DOCUMENT EXTRACT
** begin **
TransE is a representative translational distance model that represents entities and relations as vectors in the same semantic space of dimension \(\mathbb{R^d}\), where \(d\) is the dimension of the target space with reduced dimension. A fact in the source space is represented as a triplet \((h, r, t)\) where \(h\) is short for head, \(r\) is for relation, and \(t\) is for tail. The relationship is interpreted as a translation vector so that the embedded entities are connected by relation \(r\) have a short distance. [3, 4] In terms of vector computation it could mean adding a head to a relation should approximate to the relation’s tail, or \(h+r \approx t\). For example if \(h_1=emb("Ottawa"),\ h_2=emb("Berlin"), t_1=emb("Canada"), t_2=("Germany")\), and finally \(r="CapilatOf"\), then \(h_1 + r\) and \(h_2+r\) should approximate \(t_1\) and \(t_2\) respectively. TransE performs linear transformation and the scoring function is negative distance between \(h+r\) and \(t\), or \(f=-\|h+r-t\|_{\frac{1}{2}}\)

Figure 3: TransE

TransR

TransE cannot cover a relationship that is not 1-to-1 as it learns only one aspect of similarity. TransR addresses this issue with separating relationship space from entity space where \(h, t \in \mathbb{R}^k\) and \(r \in \mathbb{R}^d\). The semantic spaces do not need to be of the same dimension. In the multi-relationship modeling we learn a projection matrix \(M\in \mathbb{R}^{k \times d}\) for each relationship that can project an entity to different relationship semantic spaces. Each of these spaces capture a different aspect of an entity that is related to a distinct relationship. In this case a head node \(h\) and a tail node \(t\) in relation to relationship \(r\) is projected into the relationship space using the learned projection matrix \(M_r\) as \(h_r=hM_r\) and \(t_r=tM_r\) respectively. Figure 5 illustrates this projection.
** end **
REQUEST 1
Set down the passage on TransE and TransR word for word, from "TransE cannot cover" to "illustrates this projection.".
REQUEST 2
Resume the passage on TransE and TransR from the point where it stops.
The data after the passage on TransE and TransR is separate material.

SUPPLIED MATERIAL
** begin **
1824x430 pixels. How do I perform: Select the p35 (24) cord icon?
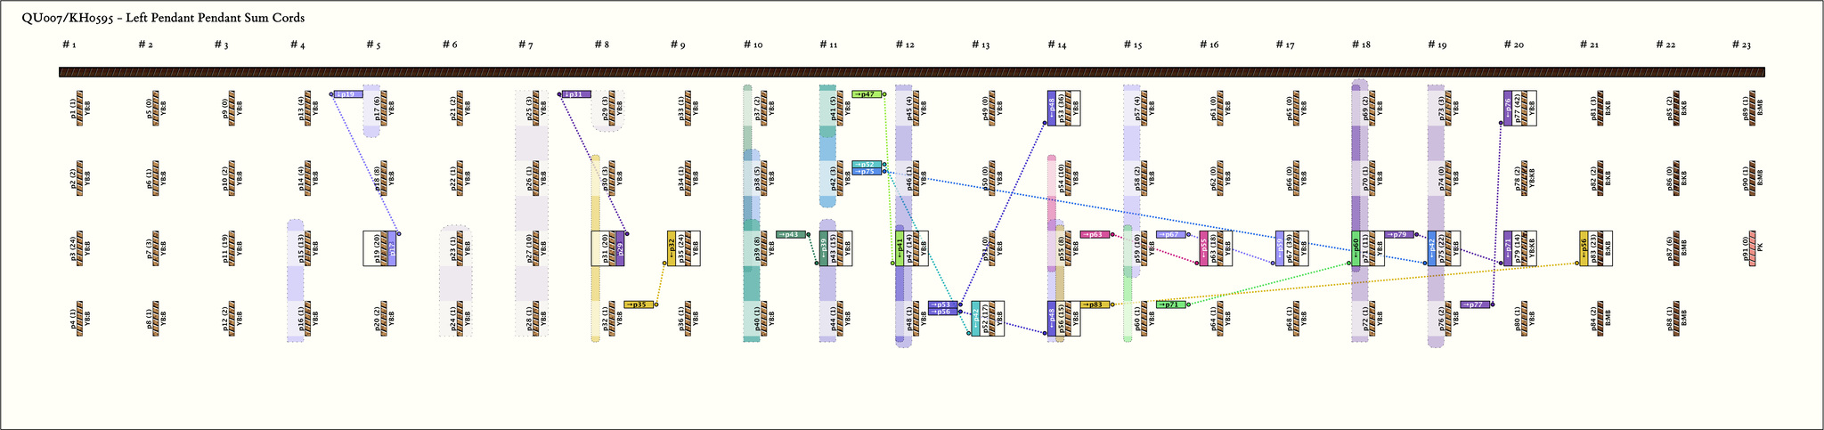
** end **
EXERCISE RESULT 1
TransE cannot cover a relationship that is not 1-to-1 as it learns only one aspect of similarity. TransR addresses this issue with separating relationship space from entity space where \(h, t \in \mathbb{R}^k\) and \(r \in \mathbb{R}^d\). The semantic spaces do not need to be of the same dimension. In the multi-relationship modeling we learn a projection matrix \(M\in \mathbb{R}^{k \times d}\) for each relationship that can project an entity to different relationship semantic spaces. Each of these spaces capture a different aspect of an entity that is related to a distinct relationship. In this case a head node \(h\) and a tail node \(t\) in relation to relationship \(r\) is projected into the relationship space using the learned projection matrix \(M_r\) as \(h_r=hM_r\) and \(t_r=tM_r\) respectively. Figure 5 illustrates this projection.

EXERCISE RESULT 2
Let us explore this using an example. Mary and Tom are siblings and colleagues. They both are vegetarians. Joe also works for Amazon and is a colleague of Mary and Tom. TransE might end up learning very similar embeddings for Mary, Tom, and Joe because they are colleagues but cannot recognize the (not) sibling relationship. Using TransR, we learn projection matrices: \(M_{sib},\ M_{clg}\) and \(M_{vgt}\) that perform better at learning relationship like (not)sibling.

The score function in TransR is similar to the one used in TransE and measures euclidean distance between \(h+r\) and \(t\), but the distance measure is per relationship space. More formally: \(f_r=\|h_r+r-t_r\|_2^2\)

Figure 4: TransR projecting different aspects of an entity to a relationship space.

Another advantage of TransR over TransE is its ability to extract compositional rules. Ability to extract rules has two major benefits. It offers richer information and has a smaller memory space as we can infer some rules from others.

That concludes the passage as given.